If we're deciding whether or not to use fuzzy search, we should give counter arguments to this comment first.

rushatgabhane avatar Nov 03 '22 17:11 rushatgabhane

@leeoniya Am I correct that a fuzzy search will get slower with larger datasets (which will certainly happen when we allow users to add custom emojis), whereas a suffix tree would not see any impact due to the search time being linear to the size of the search string rather than the size of the dataset?

yeah, i would expect a trie or suffix tree to have better runtime scaling than fuzzy search, though by how much depends on how the fuzzy search is implemented (e.g. levenshtein in JS will scale worse than a regex that delegates to a C or asm backend).

If we're deciding whether or not to use fuzzy search, we should give counter arguments to https://github.com/Expensify/App/issues/12189#issuecomment-1296272527 first.

tl;dr; fuzzy !== levenshtein. relying on distance metrics alone for fuzzy search is guaranteed to produce poor results though it can do okay for single words with a distance of 1 or 2. there are many better ways to do it.

I'm less concerned about initialization time than search time, because that happens only once, on app initialization, and our current benchmarks for that are quite fast (~50ms). If if ever became a problem, we could also lazy-load the EmojiTrie so as not to block any UI except the emoji selector on its initialization.

tried with an emoji count of ~20k and get ~3.4ms per search, with out-of-order partial terms. but yes, a couple passes over a suffix tree would be faster than this. maybe in the range of 1-2ms?. not sure how much that matters in practice vs the other trade-offs.

image

leeoniya avatar Nov 03 '22 18:11 leeoniya

tl;dr; fuzzy !== levenshtein. relying on distance metrics alone for fuzzy search is guaranteed to produce poor results though it can do okay for single words with a distance of 1 or 2. there are many better ways to do it

ooo im interested in how it works. does it look for *s*m*i*l*e* ?

rushatgabhane avatar Nov 07 '22 05:11 rushatgabhane

Still working through the ideal solution. @stitesExpensify for clarity, I'd imagine this is still not a priority until we close out the LHN API refactors?

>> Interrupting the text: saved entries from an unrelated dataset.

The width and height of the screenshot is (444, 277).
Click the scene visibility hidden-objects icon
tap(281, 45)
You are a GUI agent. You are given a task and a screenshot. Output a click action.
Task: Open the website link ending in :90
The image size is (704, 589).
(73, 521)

JmillsExpensify avatar Nov 08 '22 19:11 JmillsExpensify

That's correct. I'll get back to this ASAP

stitesExpensify avatar Nov 08 '22 19:11 stitesExpensify

Was chatting a bit with @JmillsExpensify and I think it might be a good idea to put this on HOLD so we can have a broader discussion about search features. I know emojis are the case-study here, but it's probably wise to take a step back here, evaluate our current and future needs, then design a performant, hopefully future-proof solution for search that will scale to meet our needs beyond just emojis.

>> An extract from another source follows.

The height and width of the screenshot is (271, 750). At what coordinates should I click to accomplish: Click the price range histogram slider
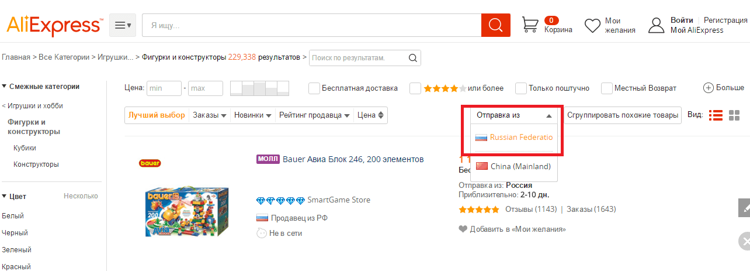(260, 88)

roryabraham avatar Nov 11 '22 01:11 roryabraham

@stitesExpensify This is probably perfect timing for you, now that the LHN API refactor is wrapped up. There isn't any immediate urgency for emoji search, so it'd be good to make sure where ever we land approximates the use cases we'll need across chats, requests, card transactions, attachments and similar biz/consumer flows.